> EXERCICES À TRAITER
a – D'après l'article sur les finances publiques, pourquoi la géolocalisation des dépenses de l'État constituerait-elle un nouvel outil démocratique ? Répondez en une à trois phrases.
b – Recopiez le passage de l'article sur les finances publiques qui commence par « Pendant des années, la » et se termine par « de manière équilibrée. ».
c – Rédigez la suite de l'article sur les finances publiques, à partir de sa dernière phrase.

> TEXTE SOURCE
==================================================

Finances publiques : vite, une carte des inégalités

par Régis Poulain |  publié le 01/05/2026

La question n’est plus seulement de savoir combien l’État dépense, mais comment et où. Derrière les discours sur l’égalité territoriale, une réalité souvent difficile à objectiver se dessine. Cartographier ces écarts changerait profondément la manière de penser l’action publique.

Image générée par ChatGPT

Les inégalités territoriales et les problèmes sociaux qui gangrènent les quartiers populaires devraient figurer parmi les priorités de la gauche. Or, pour agir, encore faut-il en avoir les moyens : c’est pourquoi la géolocalisation des dépenses de l’État constituerait un nouvel outil démocratique au service d’un projet de transformation sociale.

Un outil stratégique longtemps centralisé

Pendant des années, la DATAR assurait ce travail pour les services du Premier ministre. Quelques responsables au sommet de l’État pouvaient, bien avant l’ère des logiciels de gestion et de comptabilité modernes, identifier les régions bénéficiant le plus des moyens publics. Il revenait ensuite au chef du gouvernement d’opérer les arbitrages nécessaires pour aménager le territoire de manière équilibrée.

==================================================

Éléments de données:
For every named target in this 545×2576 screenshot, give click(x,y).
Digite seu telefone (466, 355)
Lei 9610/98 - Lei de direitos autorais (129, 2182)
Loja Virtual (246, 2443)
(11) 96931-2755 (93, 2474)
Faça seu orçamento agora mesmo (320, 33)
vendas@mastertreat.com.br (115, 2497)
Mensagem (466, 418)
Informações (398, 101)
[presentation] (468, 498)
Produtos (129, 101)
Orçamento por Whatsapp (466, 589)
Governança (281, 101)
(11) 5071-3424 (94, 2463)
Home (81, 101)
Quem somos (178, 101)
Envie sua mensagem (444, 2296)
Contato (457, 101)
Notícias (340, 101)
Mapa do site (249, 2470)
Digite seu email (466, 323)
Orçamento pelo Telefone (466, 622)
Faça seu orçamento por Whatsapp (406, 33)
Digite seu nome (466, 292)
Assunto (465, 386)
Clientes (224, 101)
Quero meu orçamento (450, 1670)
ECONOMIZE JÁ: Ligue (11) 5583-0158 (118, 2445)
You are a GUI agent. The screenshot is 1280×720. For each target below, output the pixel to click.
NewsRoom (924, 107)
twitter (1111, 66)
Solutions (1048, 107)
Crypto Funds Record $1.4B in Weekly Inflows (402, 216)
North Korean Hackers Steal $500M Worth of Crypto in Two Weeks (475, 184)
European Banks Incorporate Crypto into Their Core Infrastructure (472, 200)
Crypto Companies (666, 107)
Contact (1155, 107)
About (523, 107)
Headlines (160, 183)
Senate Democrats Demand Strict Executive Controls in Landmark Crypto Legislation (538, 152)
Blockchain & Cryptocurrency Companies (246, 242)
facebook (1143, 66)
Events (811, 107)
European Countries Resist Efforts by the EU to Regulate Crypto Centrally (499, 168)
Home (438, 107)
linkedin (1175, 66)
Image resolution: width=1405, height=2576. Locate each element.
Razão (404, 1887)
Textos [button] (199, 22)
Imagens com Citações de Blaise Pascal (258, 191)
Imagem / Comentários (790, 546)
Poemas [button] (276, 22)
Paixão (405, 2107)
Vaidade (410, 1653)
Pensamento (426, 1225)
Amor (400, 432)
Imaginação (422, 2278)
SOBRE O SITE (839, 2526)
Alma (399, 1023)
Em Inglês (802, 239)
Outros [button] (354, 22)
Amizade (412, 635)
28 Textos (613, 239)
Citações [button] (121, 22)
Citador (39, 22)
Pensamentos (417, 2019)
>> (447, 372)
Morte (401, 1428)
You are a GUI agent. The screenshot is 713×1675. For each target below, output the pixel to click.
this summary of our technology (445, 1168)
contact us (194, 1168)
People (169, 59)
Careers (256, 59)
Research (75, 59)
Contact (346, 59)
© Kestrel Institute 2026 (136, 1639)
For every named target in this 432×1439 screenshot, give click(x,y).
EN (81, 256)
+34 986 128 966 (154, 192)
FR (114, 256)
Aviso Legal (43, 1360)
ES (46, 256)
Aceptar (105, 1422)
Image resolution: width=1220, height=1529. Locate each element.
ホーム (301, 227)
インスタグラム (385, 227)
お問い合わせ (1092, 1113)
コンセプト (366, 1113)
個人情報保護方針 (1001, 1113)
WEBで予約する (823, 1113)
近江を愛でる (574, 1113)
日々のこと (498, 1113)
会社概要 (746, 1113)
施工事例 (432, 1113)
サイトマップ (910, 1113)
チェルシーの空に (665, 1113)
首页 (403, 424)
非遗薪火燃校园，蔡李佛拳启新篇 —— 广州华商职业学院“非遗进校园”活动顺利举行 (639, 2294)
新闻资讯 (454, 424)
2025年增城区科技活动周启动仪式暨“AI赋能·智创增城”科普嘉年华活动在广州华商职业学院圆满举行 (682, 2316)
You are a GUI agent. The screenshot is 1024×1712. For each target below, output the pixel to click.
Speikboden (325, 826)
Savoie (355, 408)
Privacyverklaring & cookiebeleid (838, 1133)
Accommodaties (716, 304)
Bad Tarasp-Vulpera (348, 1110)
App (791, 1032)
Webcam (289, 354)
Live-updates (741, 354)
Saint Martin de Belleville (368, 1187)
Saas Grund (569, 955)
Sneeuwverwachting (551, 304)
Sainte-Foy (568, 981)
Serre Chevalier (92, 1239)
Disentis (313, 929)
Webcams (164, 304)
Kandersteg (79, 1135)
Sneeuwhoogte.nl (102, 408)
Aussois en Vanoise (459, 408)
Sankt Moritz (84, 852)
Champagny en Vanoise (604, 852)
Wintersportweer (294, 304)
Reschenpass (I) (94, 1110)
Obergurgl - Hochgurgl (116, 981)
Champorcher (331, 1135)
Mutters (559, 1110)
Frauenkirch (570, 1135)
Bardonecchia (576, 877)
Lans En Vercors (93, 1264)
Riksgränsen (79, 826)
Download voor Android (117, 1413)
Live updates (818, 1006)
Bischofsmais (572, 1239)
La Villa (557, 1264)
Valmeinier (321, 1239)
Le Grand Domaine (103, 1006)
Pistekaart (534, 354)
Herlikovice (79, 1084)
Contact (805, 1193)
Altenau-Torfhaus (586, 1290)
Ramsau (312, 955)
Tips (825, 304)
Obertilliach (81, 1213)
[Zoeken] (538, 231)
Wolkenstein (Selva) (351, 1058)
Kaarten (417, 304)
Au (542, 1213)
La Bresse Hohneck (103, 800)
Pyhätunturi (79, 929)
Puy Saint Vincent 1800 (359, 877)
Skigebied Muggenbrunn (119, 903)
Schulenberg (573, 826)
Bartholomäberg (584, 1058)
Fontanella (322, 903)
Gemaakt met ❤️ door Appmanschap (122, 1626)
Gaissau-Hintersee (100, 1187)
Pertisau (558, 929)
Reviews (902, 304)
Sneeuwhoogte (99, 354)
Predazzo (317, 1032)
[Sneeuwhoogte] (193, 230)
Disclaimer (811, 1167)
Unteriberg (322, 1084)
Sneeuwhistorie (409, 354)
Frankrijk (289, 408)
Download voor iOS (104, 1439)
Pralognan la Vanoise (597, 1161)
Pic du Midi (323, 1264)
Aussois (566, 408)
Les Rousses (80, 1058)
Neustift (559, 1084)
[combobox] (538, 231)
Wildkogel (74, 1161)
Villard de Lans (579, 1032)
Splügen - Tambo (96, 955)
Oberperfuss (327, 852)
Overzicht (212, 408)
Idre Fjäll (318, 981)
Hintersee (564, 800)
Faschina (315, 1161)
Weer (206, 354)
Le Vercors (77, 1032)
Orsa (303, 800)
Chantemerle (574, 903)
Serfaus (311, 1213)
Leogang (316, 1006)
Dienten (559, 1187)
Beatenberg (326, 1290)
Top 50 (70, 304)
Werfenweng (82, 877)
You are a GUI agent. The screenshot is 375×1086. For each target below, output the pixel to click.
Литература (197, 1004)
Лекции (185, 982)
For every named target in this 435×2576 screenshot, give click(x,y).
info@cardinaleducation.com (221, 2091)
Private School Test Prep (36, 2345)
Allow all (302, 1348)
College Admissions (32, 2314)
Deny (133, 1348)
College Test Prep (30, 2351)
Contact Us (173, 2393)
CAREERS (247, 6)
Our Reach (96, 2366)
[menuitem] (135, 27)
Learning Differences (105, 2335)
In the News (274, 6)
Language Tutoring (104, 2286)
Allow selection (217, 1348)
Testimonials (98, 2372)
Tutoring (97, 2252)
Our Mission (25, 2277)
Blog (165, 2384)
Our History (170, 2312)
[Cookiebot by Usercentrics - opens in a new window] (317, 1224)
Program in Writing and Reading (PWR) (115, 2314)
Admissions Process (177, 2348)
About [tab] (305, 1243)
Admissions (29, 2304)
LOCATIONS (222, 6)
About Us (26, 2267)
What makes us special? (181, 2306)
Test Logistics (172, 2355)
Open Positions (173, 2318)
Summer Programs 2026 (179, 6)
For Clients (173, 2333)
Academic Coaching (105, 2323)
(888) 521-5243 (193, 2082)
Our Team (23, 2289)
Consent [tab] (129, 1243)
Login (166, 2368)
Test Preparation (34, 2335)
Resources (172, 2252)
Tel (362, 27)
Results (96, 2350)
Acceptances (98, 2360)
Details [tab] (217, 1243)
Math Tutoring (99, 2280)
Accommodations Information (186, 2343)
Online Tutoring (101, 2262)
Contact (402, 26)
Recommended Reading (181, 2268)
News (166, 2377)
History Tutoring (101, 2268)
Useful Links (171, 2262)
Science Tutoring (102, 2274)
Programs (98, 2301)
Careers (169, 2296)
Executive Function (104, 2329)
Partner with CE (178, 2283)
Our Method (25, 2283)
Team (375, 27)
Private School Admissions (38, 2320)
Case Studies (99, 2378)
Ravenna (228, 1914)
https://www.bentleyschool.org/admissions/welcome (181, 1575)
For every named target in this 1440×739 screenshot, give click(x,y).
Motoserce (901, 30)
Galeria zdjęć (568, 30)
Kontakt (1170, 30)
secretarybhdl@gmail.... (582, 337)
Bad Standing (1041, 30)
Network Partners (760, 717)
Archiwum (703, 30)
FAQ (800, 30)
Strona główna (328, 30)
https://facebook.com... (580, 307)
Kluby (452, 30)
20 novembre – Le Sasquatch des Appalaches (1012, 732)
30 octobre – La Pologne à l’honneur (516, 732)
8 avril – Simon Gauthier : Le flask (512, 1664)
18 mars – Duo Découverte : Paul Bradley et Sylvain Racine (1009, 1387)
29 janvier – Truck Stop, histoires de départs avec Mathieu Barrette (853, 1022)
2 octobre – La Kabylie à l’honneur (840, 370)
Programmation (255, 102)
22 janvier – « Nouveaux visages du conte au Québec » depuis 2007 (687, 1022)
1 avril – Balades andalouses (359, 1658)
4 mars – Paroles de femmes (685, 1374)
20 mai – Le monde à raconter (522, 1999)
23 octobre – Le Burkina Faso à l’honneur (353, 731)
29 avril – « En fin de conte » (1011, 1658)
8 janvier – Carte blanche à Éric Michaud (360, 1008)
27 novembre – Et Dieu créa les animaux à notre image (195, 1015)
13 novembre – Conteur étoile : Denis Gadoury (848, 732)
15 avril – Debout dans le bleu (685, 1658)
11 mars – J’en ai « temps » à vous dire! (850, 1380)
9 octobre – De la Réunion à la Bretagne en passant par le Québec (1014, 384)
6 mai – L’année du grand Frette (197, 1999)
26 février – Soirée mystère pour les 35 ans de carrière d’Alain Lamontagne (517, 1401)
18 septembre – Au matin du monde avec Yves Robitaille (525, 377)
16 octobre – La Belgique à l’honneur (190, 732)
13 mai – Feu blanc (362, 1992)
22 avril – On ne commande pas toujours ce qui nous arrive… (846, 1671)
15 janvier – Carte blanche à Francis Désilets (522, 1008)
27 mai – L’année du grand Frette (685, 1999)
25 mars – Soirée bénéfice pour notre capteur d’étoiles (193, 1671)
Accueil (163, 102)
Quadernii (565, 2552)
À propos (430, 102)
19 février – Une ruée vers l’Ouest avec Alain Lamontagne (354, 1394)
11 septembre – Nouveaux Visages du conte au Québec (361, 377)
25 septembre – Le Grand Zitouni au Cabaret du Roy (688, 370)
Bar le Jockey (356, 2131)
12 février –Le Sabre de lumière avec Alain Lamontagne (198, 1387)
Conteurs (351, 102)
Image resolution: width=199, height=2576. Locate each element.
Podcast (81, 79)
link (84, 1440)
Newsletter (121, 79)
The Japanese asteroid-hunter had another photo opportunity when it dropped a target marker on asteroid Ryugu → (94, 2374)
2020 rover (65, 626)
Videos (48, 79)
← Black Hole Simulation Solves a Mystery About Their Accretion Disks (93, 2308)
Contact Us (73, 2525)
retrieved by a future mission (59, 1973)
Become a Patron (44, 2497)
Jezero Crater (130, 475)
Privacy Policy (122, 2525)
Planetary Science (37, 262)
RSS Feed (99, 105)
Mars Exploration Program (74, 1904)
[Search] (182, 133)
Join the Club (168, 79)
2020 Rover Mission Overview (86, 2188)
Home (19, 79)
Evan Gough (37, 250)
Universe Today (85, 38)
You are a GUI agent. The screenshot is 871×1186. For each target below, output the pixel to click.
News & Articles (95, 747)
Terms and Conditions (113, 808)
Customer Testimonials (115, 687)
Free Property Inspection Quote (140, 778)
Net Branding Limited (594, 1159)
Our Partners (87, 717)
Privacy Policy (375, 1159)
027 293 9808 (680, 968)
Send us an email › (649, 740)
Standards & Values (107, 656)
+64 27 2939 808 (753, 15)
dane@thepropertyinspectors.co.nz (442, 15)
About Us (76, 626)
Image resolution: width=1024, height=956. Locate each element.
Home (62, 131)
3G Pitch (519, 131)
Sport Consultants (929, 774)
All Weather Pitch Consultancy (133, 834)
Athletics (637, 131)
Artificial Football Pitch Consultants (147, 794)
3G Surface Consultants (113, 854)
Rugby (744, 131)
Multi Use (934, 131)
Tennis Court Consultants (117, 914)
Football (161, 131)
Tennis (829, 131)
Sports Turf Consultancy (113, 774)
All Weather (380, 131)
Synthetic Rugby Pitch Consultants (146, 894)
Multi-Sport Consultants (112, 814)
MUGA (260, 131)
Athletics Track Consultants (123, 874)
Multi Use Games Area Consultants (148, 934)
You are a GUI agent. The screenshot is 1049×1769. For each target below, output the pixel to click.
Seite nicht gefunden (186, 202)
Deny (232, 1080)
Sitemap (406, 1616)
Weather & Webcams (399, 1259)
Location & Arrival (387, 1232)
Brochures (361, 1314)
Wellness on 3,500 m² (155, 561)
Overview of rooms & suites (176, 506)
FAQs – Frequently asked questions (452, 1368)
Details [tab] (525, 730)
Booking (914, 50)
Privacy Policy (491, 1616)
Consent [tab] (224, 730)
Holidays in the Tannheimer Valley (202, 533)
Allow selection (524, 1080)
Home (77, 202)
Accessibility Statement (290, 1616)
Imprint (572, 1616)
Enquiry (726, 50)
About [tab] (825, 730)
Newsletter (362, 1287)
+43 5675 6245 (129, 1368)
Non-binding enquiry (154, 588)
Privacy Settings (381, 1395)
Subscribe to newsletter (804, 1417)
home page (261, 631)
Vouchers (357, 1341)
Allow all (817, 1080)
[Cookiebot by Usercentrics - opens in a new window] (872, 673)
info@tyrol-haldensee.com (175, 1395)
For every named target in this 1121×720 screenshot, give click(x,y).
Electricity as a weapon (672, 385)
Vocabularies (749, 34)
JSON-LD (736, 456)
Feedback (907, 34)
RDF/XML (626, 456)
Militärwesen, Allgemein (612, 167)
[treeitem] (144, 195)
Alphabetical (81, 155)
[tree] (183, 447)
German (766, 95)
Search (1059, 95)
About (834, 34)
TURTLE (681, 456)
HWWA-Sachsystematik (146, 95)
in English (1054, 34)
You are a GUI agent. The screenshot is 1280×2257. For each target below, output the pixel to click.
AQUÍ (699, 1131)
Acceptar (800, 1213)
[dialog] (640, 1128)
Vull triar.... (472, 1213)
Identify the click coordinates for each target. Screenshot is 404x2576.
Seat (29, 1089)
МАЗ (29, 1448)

==================================================

> CORRIGÉS DES EXERCICES
a – Pour agir contre les inégalités territoriales et les problèmes sociaux des quartiers populaires, il faut d'abord en avoir les moyens. C'est pour cette raison que l'article présente la géolocalisation des dépenses de l'État comme un nouvel outil démocratique au service d'un projet de transformation sociale.

b –
Pendant des années, la DATAR assurait ce travail pour les services du Premier ministre. Quelques responsables au sommet de l’État pouvaient, bien avant l’ère des logiciels de gestion et de comptabilité modernes, identifier les régions bénéficiant le plus des moyens publics. Il revenait ensuite au chef du gouvernement d’opérer les arbitrages nécessaires pour aménager le territoire de manière équilibrée.

c –
Aujourd’hui, la question technique ne se pose plus : l’État est en mesure de savoir précisément où va son argent. En revanche, géolocaliser ces données et les annexer à un projet de loi de finances (PLF) constituerait un choix politiquement sensible. Une telle transparence mettrait en lumière les écarts importants de moyens entre les territoires les plus favorisés et ceux que l’on peut qualifier de « déshérités ».

La politique de la ville en question

On objectera que la France consacre déjà des moyens significatifs à la « politique de la ville », expression fourre-tout désignant les ressources supplémentaires allouées aux quartiers prioritaires (QPV). À chaque émeute urbaine, une partie de la droite rappelle les « milliards pour les banlieues » que l’État consacrerait à des populations présentées comme ingrates.

Quel lien avec la géolocalisation des dépenses ? La politique de la ville ne constitue pas une politique publique à part entière : le budget du ministère concerné reste marginal, inférieur à 1 % des dépenses de l’État, pour une population estimée à près de 5,6 millions de personnes confrontées à des services publics dégradés. La Cour des comptes, comme plusieurs rapports parlementaires, souligne la complexité et l’opacité du dispositif, chaque ministère y ajoutant des moyens limités pour honorer ses engagements. Une question demeure alors : ces (faibles) moyens supplémentaires compensent-ils réellement les inégalités initiales en matière d’éducation, de sécurité ou de santé ? La réponse est très probablement négative.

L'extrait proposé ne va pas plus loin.